Foundation — single step
3.1 A scatter plot shows 12 points clustered tightly around an upward-sloping straight line. Describe the correlation. 1 mark
3.2 Find the mean point of (1, 4), (2, 8), (3, 12), (4, 16). 1 mark
3.3 The line of best fit is y = −0.5x + 20. Predict y when x = 10. 1 mark
3.4 Match each scatter plot description to the most likely correlation: (a) points trending upward in a tight line, (b) points all over the plot with no trend, (c) points trending downward but scattered loosely. Use labels: strong positive linear / weak negative linear / no correlation. 1 mark
Standard — describe + fit OR fit + predict
3.5 For the data (1, 3), (2, 5), (3, 7), (4, 9), (5, 11): (a) describe the correlation in one sentence; (b) find the equation of the line of best fit by computing the slope and using the mean point. 2 marks
3.6 A line of best fit y = 1.2x + 5 fits data with x range 0–20. (a) Predict y at x = 12. (b) Predict y at x = 30. (c) Which prediction is interpolation? Which is more reliable? 2 marks
Extension — full bivariate workflow
3.7 Full analysis. Data: (x = minutes practice per day, y = darts score out of 50) for 5 players:
(10, 22), (20, 30), (30, 36), (40, 42), (50, 50).

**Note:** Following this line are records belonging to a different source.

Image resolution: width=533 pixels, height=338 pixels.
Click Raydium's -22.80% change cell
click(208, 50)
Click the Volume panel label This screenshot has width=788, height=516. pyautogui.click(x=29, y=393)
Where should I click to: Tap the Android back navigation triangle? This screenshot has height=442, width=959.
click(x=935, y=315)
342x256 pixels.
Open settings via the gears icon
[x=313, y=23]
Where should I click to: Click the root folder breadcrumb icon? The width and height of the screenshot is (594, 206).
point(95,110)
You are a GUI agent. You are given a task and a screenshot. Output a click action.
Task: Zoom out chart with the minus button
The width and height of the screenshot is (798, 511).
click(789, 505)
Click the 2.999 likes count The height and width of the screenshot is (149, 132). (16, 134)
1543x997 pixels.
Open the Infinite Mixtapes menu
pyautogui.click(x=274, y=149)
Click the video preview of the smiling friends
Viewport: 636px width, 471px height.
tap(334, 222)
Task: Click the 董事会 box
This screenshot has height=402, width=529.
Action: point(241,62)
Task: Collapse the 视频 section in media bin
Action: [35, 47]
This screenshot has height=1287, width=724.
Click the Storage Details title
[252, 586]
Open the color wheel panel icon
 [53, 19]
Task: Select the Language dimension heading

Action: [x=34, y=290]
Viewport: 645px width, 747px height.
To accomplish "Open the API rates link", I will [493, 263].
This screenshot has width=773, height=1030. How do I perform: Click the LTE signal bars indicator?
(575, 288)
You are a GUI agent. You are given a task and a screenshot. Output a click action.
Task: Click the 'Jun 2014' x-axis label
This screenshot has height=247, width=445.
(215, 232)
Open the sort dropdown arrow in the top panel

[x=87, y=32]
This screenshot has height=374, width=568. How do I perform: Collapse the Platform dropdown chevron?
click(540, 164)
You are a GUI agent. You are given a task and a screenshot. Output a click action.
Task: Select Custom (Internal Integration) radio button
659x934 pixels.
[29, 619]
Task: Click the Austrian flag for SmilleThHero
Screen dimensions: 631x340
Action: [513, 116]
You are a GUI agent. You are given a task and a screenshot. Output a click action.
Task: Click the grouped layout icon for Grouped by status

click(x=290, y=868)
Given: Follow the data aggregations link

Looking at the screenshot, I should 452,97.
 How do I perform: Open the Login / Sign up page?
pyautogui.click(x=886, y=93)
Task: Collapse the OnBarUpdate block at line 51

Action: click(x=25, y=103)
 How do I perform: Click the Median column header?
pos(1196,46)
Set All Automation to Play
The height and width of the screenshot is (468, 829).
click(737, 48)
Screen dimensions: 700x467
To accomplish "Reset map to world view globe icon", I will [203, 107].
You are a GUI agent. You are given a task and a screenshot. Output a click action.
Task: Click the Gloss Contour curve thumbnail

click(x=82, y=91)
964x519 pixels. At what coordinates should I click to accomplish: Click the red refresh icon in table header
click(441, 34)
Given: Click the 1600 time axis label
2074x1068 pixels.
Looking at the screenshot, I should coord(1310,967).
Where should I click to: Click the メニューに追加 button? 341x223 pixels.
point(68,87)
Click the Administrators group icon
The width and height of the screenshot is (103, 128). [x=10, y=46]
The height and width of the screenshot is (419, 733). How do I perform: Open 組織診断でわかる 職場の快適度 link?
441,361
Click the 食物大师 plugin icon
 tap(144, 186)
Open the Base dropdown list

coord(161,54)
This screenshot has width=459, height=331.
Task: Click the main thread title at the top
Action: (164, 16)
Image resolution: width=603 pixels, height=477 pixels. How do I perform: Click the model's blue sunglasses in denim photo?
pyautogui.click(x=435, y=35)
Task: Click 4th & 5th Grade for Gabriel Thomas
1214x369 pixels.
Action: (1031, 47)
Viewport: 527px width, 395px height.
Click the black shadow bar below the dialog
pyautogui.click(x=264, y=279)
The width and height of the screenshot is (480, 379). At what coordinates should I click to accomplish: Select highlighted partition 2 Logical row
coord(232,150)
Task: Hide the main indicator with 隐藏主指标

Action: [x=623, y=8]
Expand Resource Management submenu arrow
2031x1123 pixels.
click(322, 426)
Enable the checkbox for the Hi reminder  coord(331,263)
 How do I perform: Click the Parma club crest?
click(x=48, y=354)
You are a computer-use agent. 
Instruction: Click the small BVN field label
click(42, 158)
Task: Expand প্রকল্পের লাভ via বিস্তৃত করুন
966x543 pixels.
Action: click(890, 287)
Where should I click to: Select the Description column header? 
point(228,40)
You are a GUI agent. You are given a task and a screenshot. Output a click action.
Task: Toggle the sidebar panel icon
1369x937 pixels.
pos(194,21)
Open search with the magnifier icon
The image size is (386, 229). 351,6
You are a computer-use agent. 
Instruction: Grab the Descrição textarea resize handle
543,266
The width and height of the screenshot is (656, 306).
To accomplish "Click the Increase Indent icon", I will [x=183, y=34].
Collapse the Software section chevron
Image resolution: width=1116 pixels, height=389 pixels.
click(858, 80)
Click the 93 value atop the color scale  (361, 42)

(a) Describe the correlation. (b) Find the line of best fit. (c) Predict y at x = 25 (interpolation). (d) Comment on whether predicting at x = 200 is realistic — quote a Lesson 13 misconception. 3 marks
3.8 A research paper claims "study hours and exam score have r = +0.7, so studying more CAUSES higher scores." Using Lesson 12's correlation-vs-causation warning, write one sentence describing the relationship correctly and naming a possible confounding variable. 2 marks
How did this worksheet feel?
What I'll revisit before next class:
Section 2 — We do (study vs score)
Step 1: Positive, strong, linear.
Step 2: x̄ = 30/5 = 6; ȳ = 340/5 = 68.
Step 3: m = 35/8 = 4.375. Using (6, 68): 68 = 4.375 × 6 + c → c = 68 − 26.25 = 41.75. Equation: y = 4.375x + 41.75.
Step 4: At x = 7, y = 4.375 × 7 + 41.75 = 30.625 + 41.75 = 72.375 ≈ 72.4 %.
3.1
Strong positive linear correlation.
3.2 — Mean point
x̄ = 10/4 = 2.5; ȳ = 40/4 = 10. Mean point (2.5, 10).
3.3 — Predict
y = −0.5 × 10 + 20 = 15.
3.4 — Match
(a) strong positive linear, (b) no correlation, (c) weak negative linear.
3.5 — Describe and fit
(a) Strong (perfect) positive linear correlation.
(b) m = (11 − 3)/(5 − 1) = 8/4 = 2. Mean point: x̄ = 15/5 = 3; ȳ = 35/5 = 7. 7 = 2 × 3 + c → c = 1. Equation: y = 2x + 1.
3.6 — Predict + classify
(a) y = 1.2 × 12 + 5 = 19.4 (interpolation).
(b) y = 1.2 × 30 + 5 = 41 (extrapolation, outside 0–20).
(c) x = 12 is interpolation and more reliable.
3.7 — Full analysis (darts)
(a) Strong positive linear correlation.
(b) Mean point: x̄ = 150/5 = 30; ȳ = 180/5 = 36. m = (50 − 22)/(50 − 10) = 28/40 = 0.7. 36 = 0.7 × 30 + c → c = 15. Equation: y = 0.7x + 15.
(c) At x = 25: y = 0.7 × 25 + 15 = 17.5 + 15 = 32.5 ≈ 33 (interpolation).
(d) At x = 200: y = 0.7 × 200 + 15 = 155 — impossible because the maximum score is 50. Lesson 13 misconception: "A trend will always continue in the same direction" is WRONG — trends hit ceilings.
3.8 — Correlation ≠ causation
r = +0.7 shows a moderately strong positive correlation between study hours and exam score, but this does NOT prove causation. A possible confounding variable is academic motivation: motivated students study more AND aim higher in exams, so motivation could drive both.